Из таких исходных предпосылок механизм космогенеза напрашивается сам собой. Собственно, здесь мы имеем дело не с космогонией, а с типичным космогоническим мифом, в котором ни о каком внутренне обусловленном восхождении Хаоса к Космосу не может быть и речи. Речь может идти о спекулятивном (уходящем своими корнями в первобытную мифологию) составе «примитивных идей пифагорейцев…» (2, 29, 223). Удел беспредельной материи, согласно пифагорейским представлениям, – не развиваться, не совершенствоваться, а просто быть, коснеть в ничтожестве тьмы и бесплодия. Она – материал, ждущий своего ваятеля, творца. И он, этот художник-демиург, приходит в лице совечного материи вселенского принципа Меры, Числа, Гармонии. Не Хаос, развиваясь, порождает Космос, а, наоборот, умное Число, изначальная мудрая Гармония бросает в темное чрево Хаоса детородное «семя» света и разума; в результате рождается плод – видимый мир, благоустроенный Космос. Налицо космогоническая троица: беспредельный Хаос – принцип пассивного мирового материнства; божественный Предел-принцип активного космического отцовства; и их дитя – видимый космос, сочетающий в себе признаки как Предела (духовного), так и Беспредельного (материального). Для эволюционной космогонии у пифагорейцев не остается места. Они предпочитают оценивать процесс мирообразования не в категориях генезиса, а в категориях творения. Пифагорейцы прямо называют число деятельным творцом мира (см. 3, 325; 243). И в этом нет преувеличения или натяжки. Понятие творения как внешнего, оформляющего воздействия на вещество, материю не было чуждо языческому воззрению на мир; истоки его можно отыскать в мифологии, но концептуальную, умозрительную разработку эта идея нашла именно в пифагореизме.
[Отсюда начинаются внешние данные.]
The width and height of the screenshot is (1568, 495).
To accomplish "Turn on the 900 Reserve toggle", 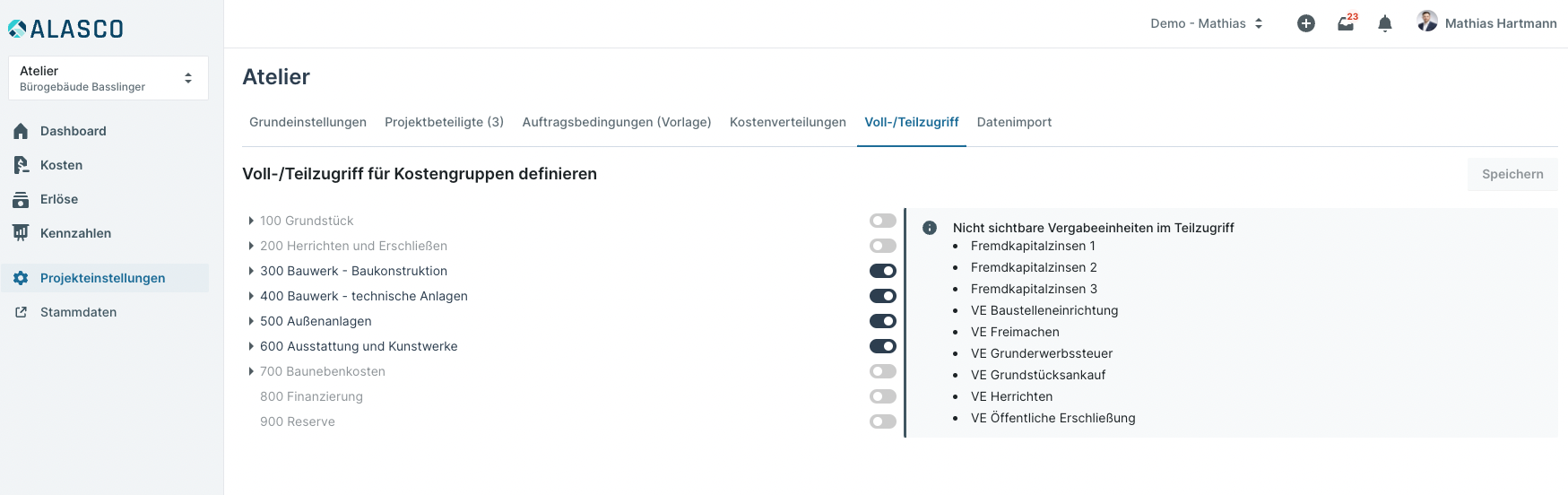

Идея – миф Платона о творении мира, изложенный в «Тимее», – явно пифагорейского происхождения, не говоря уже о частностях, например об онтологически-половой символике космообразования (демиург – мужское начало, материя – женское, космос – сыновнее).

Однако здесь необходимо оговориться: пифагорейская и вообще языческая идея творения имеет с христианским креационизмом (творение из ничего) даже не сходство, а всего лишь аналогию, поскольку для античного философского восприятия так называемое ничто, или не-сущее, означает нечто, а именно объективное бытие в его бесструктурном, неупорядоченном выражении. Кроме того, в христианском теизме творение – акт, имеющий временное измерение. Наоборот, для пифагорейцев происхождение космоса – не единичное, физически-временное событие, а процесс, утративший всякое временное начало. Поэтому, с точки зрения пифагорейцев, лишь условно можно говорить о происхождении мира, об его исходной точке. И по вполне понятным соображениям: и Беспредельное (материя) и Предел (монада) – две извечные противоположности, не обязанные друг другу ни своим возникновением, ни своим существованием. Они безначально сосуществуют и способны только соприкасаться, вступать в связь друг с другом, порождая при этом видимый разумно-физический космос. Но момент, когда начинается эта связь, не имеет временной отметки. Касание, общение вечных начал, согласно пифагорейцам, также должно быть вечным, т. е. утратившим всякую физически исходную точку. Поэтому не было момента, когда бы разумный Предел не выполнял бы своей гармонизирующей задачи по обработке Беспредельного, ибо упорядочивать, культивировать окружающее – способ его существования.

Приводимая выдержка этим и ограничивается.